Le dossier « argumentaires » du Parti socialiste contre François Bayrou

  • « Le programme économique et social de François Bayrou est UMP compatible. (...) Il fait l'impasse sur le pouvoir d'achat des salariés et des retraités. (...) En matière de fiscalité seule la baisse de l'impôt de solidarité sur la fortune semble le préoccuper. En réalité, François Bayrou n'a rien d'autre à proposer que ce qui a été fait sous tous les gouvernements de droite (...). De droite en économie, il est également conservateur sur les questions de société. »
  • « François Bayrou maintient les Français dans le flou d'une construction politique chimérique et dangereuse : « l'union nationale » qui n'est qu'une alliance des contraires. Ce n'est pas une nouvelle donne politique, mais une ligne opportuniste qui nourrit la confusion. »

« L'hebdo des socialistes » du 24 mars consacré à François Bayrou

  • « Le programme de Bayrou ? Il se résume en deux mots : libéralisme outrancier. Il tient en trois temps : réduire l'Etat, aider les plus riches, servir les entreprises. Les plus faibles n'ont qu'à se terrer. Le centrisme, c'est ni la gauche, ni la gauche... »
  • « Bayrou a le même programme que Sarkozy. »
  • « Bayrou a pour modèle Thatcher et Reagan »
  • « On ressort de la lecture des deux derniers ouvrages de François Bayrou avec le sentiment de vaste supercherie. »
  • « François Bayrou, c'est toujours pareil. Ce qu'il dit semble d'abord frappé au coin du bon sens. Et quand on gratte un peu, c'est une immense arnaque. »
  • « Les deux livres récemment publiés par François Bayrou, sous un populisme patelin, laissent percer une idéologie néolibérale et réactionnaire. »

 

Depuis Lundi, selon le Figaro, les votants de Bayrou se rééquilibrent au détriment de Ségolène Royal: un tiers pour Sarkozy, un tiers pour Royal et un tiers de blanc ou abstention.

18.04.2007

Et voter Sarkozy en soutien à Christine Boutin?

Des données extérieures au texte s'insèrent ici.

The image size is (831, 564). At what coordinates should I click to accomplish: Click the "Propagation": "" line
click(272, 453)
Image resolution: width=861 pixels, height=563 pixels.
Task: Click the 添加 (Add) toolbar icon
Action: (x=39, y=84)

Je l'ai dit: Nicolas Sarkozy n'est pas le candidat que je choisirais naturellement car il n'est pas suffisamment pacificateur dans une France qui en a tellement besoin. Et il est incontrôlable.
J'ai reçu certaines réactions après mon interrogation quand à un vote Villiers. Ce fut soit des encouragements soit des dénonciations. Enfin un débat!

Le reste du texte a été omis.